Key Takeaways
- A federal judge ordered the White House to send Consumer Financial Protection Bureau employees back to work, reversing sweeping cuts ordered in February.
- Trump and his cost-cutting advisor, Elon Musk, had all but gutted the agency, which was long a target for Republicans who said the agency represented government overreach into business.
- This is likely not the last say on the future of the CFPB, as the Trump administration plans to file an appeal and the court case moves forward.
The government’s banking watchdog is set to get back on the job this week after a court order stopped President Donald Trump’s administration from dismantling the Consumer Financial Protection Bureau.
On Friday, Judge Amy Berman Jackson ordered the White House to reinstate fired employees, restore contracts, and give employees of the CFPB office space or remote work access. The ruling was a sweeping rebuke of the actions Trump and his cost-cutting advisor, Elon Musk, took in February to dismantle the agency. In ordering the injunction, Jackson sided with a bureau union and consumer groups who had sued the Trump administration to reverse the actions of acting bureau director Russell Vought.
The legal dispute over the CFPB is one of many courtroom battles currently being waged over the extent to which Trump and his Department of Government Efficiency have the authority to stop spending and government agencies’ work without Congressional approval.
What’s Next for the CFPB?
Jackson’s injunction wasn’t the last word on the CFPB’s fate, but it was meant to preserve the agency and its operations while the legal dispute played out. Bloomberg Law reported that the Trump administration is filing an appeal to overturn the injunction.

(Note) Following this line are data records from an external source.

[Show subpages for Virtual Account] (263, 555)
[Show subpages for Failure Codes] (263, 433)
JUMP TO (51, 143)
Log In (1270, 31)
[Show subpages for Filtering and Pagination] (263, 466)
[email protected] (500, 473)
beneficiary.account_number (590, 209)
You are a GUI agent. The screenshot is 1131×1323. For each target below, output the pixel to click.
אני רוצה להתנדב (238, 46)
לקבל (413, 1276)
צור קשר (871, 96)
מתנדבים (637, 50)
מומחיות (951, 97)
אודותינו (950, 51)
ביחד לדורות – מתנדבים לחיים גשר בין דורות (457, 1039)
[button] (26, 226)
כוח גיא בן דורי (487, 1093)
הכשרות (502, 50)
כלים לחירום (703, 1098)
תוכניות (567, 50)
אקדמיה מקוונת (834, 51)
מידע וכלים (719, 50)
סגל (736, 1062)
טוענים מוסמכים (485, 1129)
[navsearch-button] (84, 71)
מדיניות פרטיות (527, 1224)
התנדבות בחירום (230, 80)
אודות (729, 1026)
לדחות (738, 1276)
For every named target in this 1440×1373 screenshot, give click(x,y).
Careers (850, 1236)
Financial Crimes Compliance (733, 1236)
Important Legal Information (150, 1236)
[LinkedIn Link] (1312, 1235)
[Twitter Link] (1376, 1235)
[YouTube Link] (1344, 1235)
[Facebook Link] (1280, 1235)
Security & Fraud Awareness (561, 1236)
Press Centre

“Absent an injunction freezing the status quo—preserving the agency’s data, its operational capacity, and its workforce—there is a substantial risk that the defendants will complete the destruction of the agency completely in violation of law well before the Court can rule on the merits, and it will be impossible to rebuild,” Jackson wrote in a 112-page opinion.
The CFPB, established after the Great Financial Crisis, is tasked with supervising financial institutions and punishing companies that harm consumers. Since its inception, Republicans have criticized the bureau and called for its elimination, arguing that it imposes onerous rules on banks and financial companies.